◆ PROBLEM
Pick out every line in the records that contains the string "height" and copy each one. Case counts.

◆ DATASET
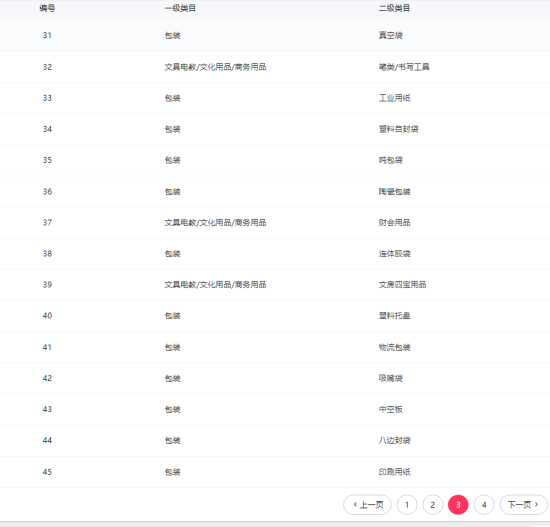550x527 pixels.
Task: Click the 编号 column header
Action: [47, 8]

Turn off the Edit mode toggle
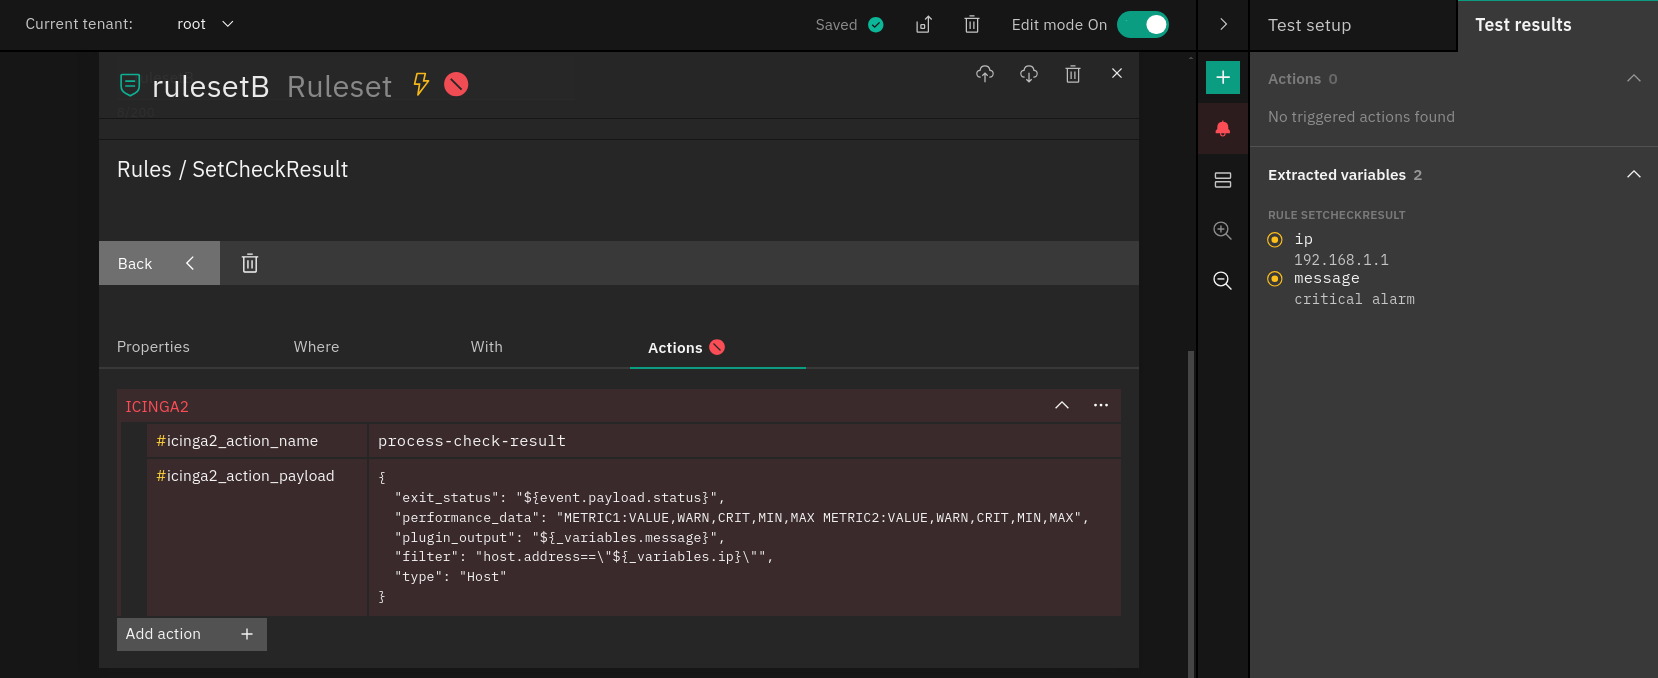coord(1142,25)
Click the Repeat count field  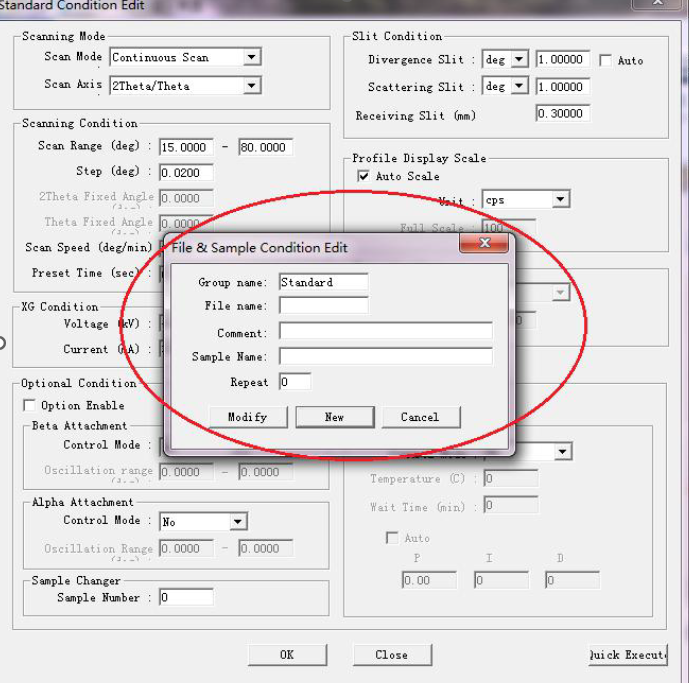point(295,382)
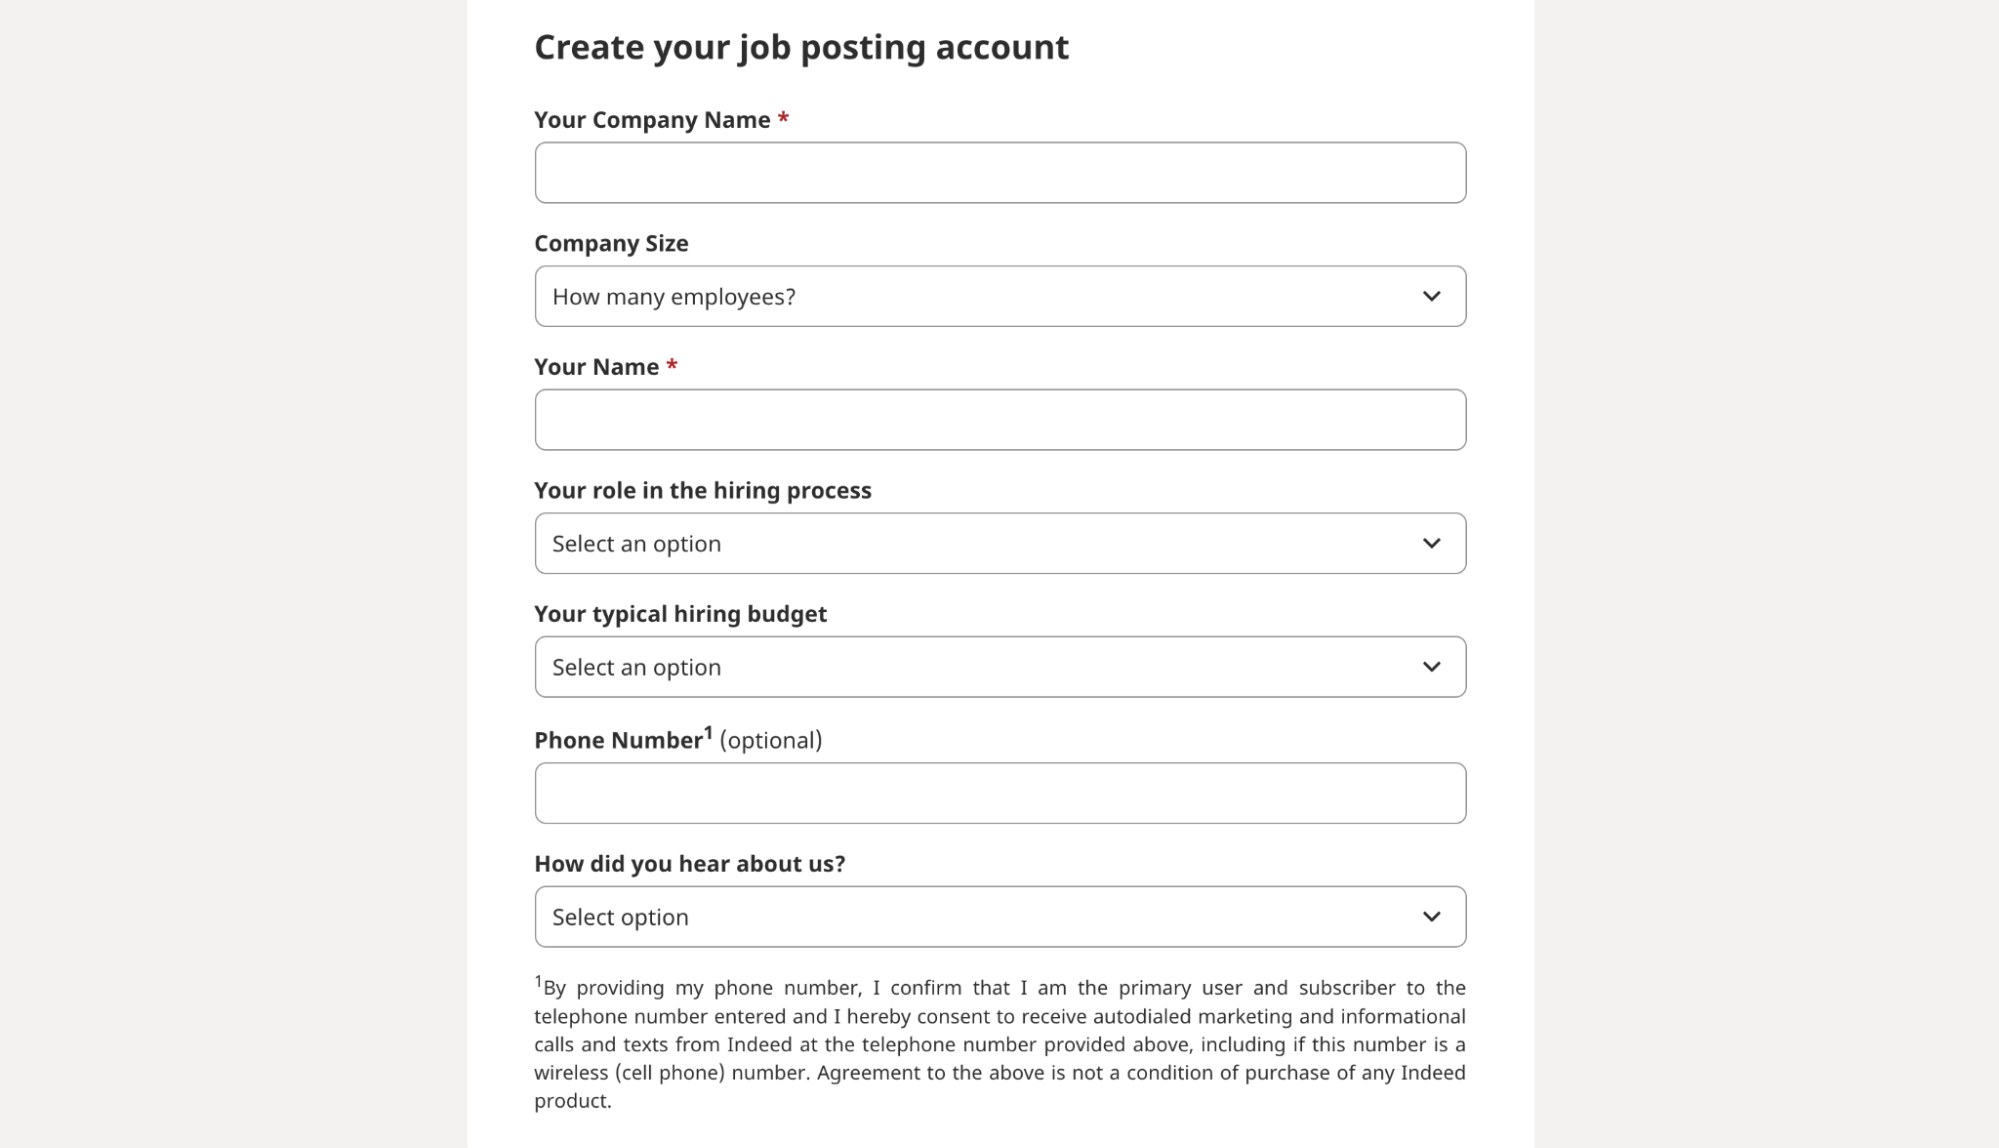Click the chevron arrow in hiring role dropdown

tap(1431, 544)
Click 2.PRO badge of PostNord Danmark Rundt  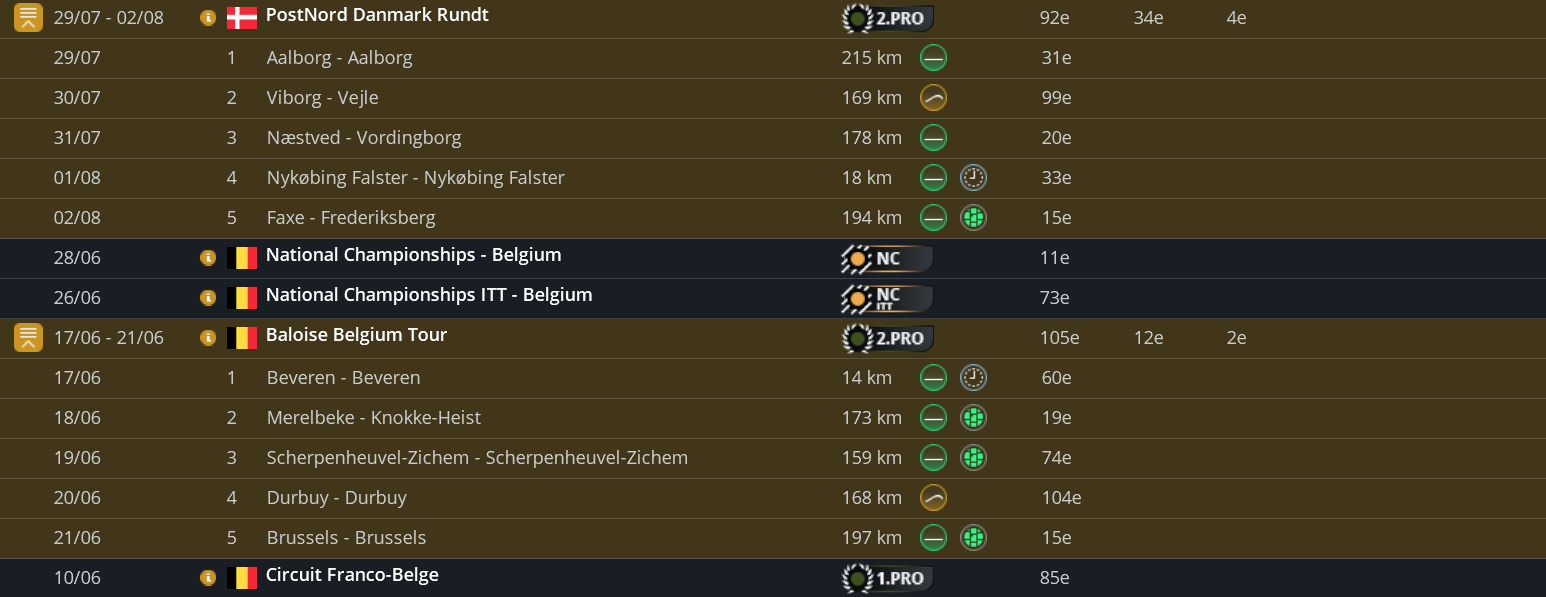[888, 18]
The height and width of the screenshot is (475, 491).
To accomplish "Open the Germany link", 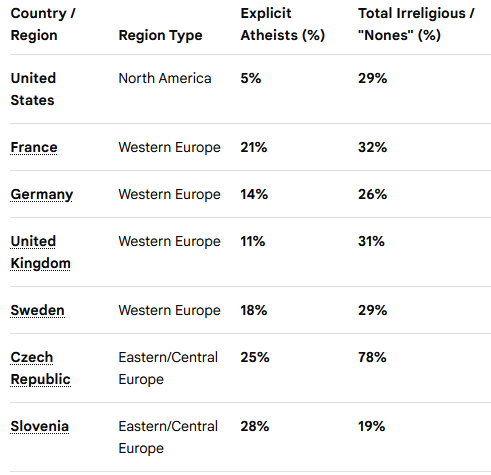I will 42,194.
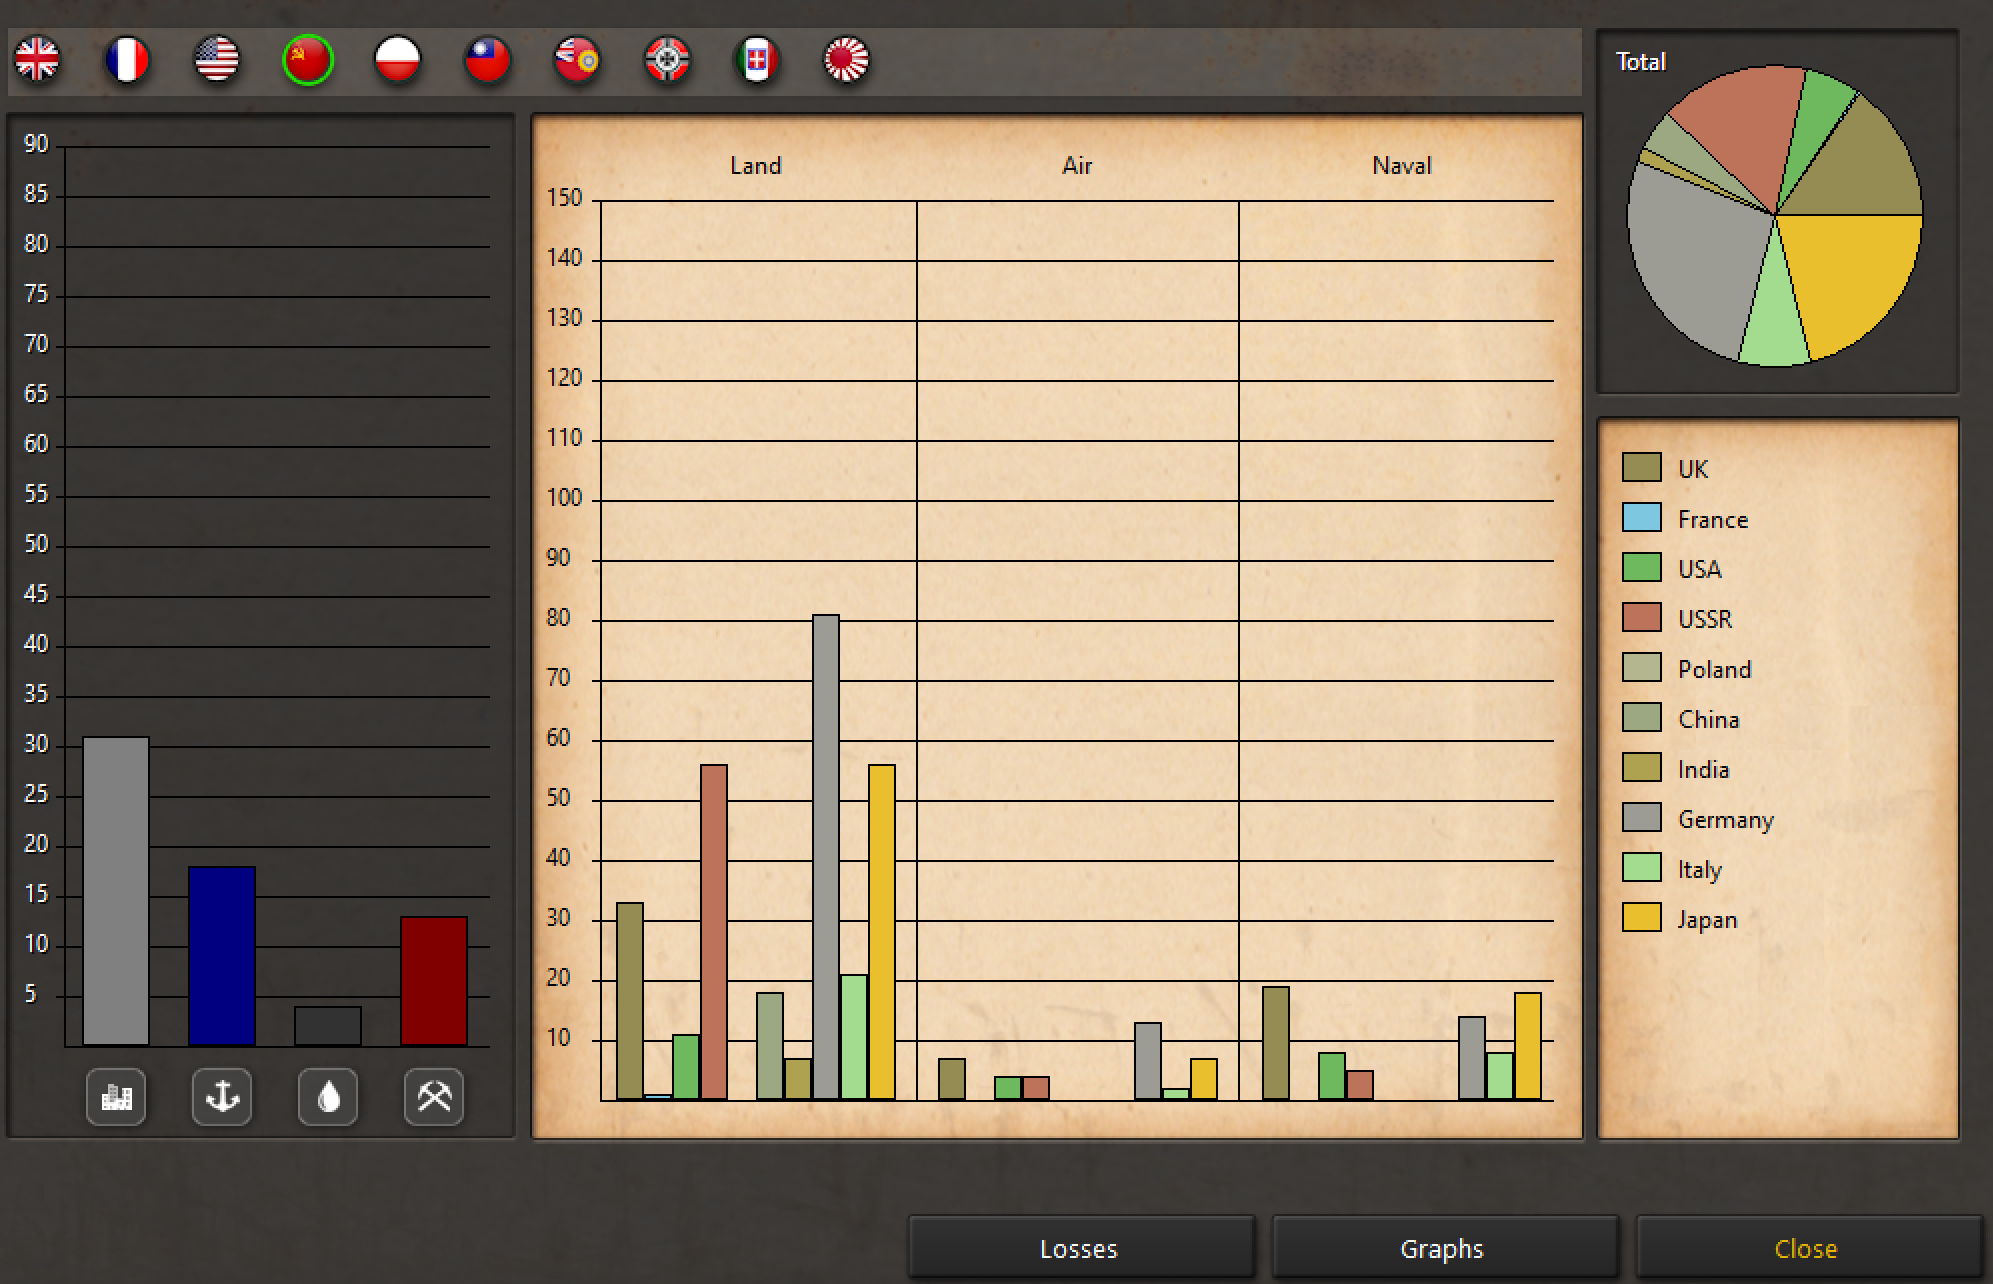Switch to the Graphs view
This screenshot has height=1284, width=1993.
pyautogui.click(x=1443, y=1248)
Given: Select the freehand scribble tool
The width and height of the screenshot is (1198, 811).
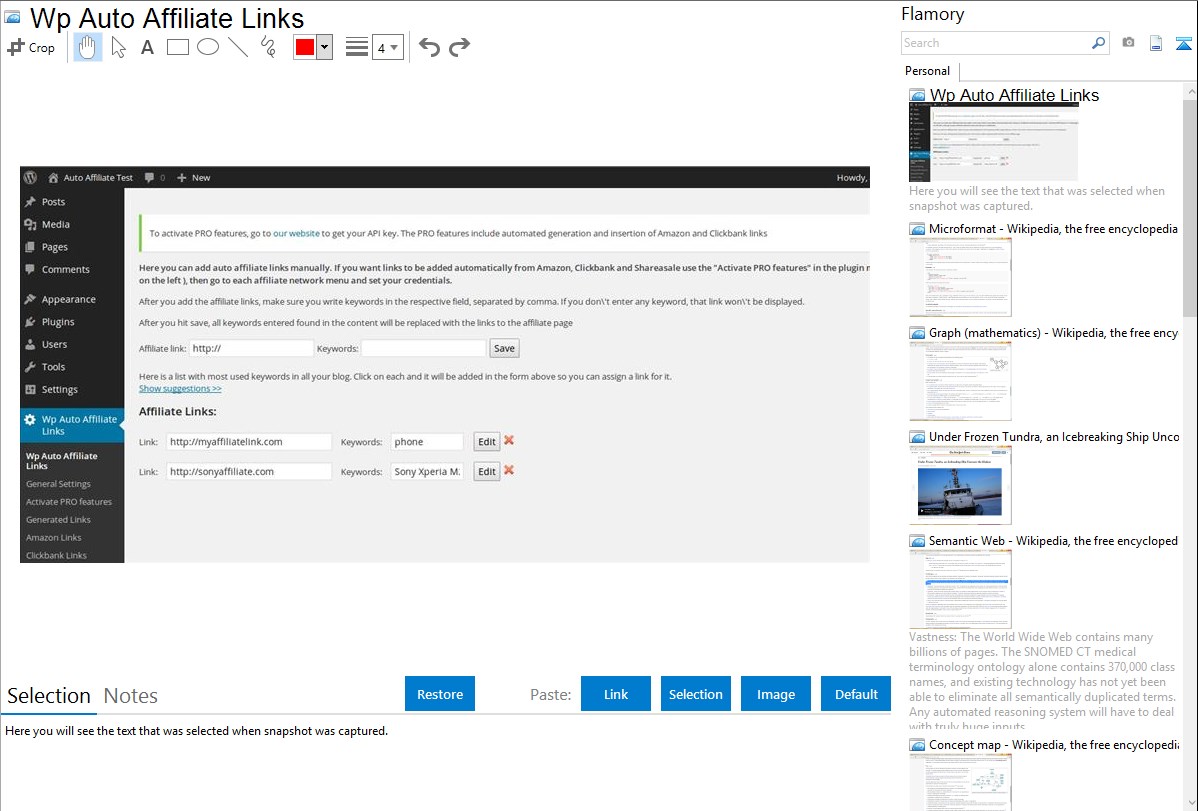Looking at the screenshot, I should (268, 47).
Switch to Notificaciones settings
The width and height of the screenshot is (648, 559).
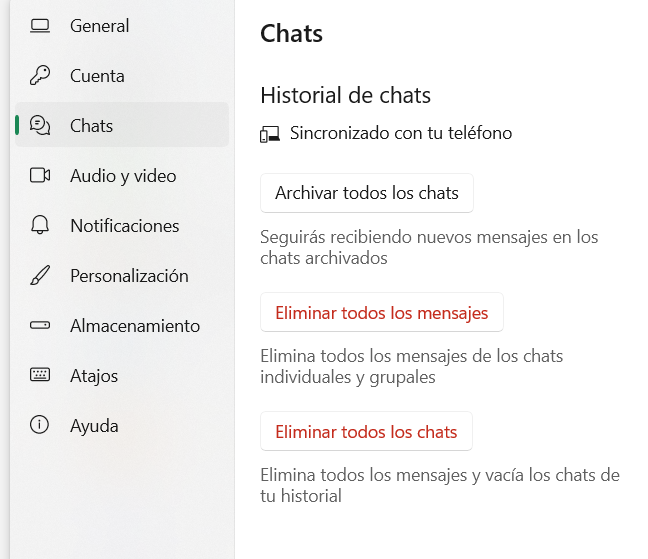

◆ SOLUTION TO THIS EXERCISE
The height and width of the screenshot is (475, 491).
This screenshot has height=1284, width=1993.
The width and height of the screenshot is (1198, 811).
The width and height of the screenshot is (648, 559).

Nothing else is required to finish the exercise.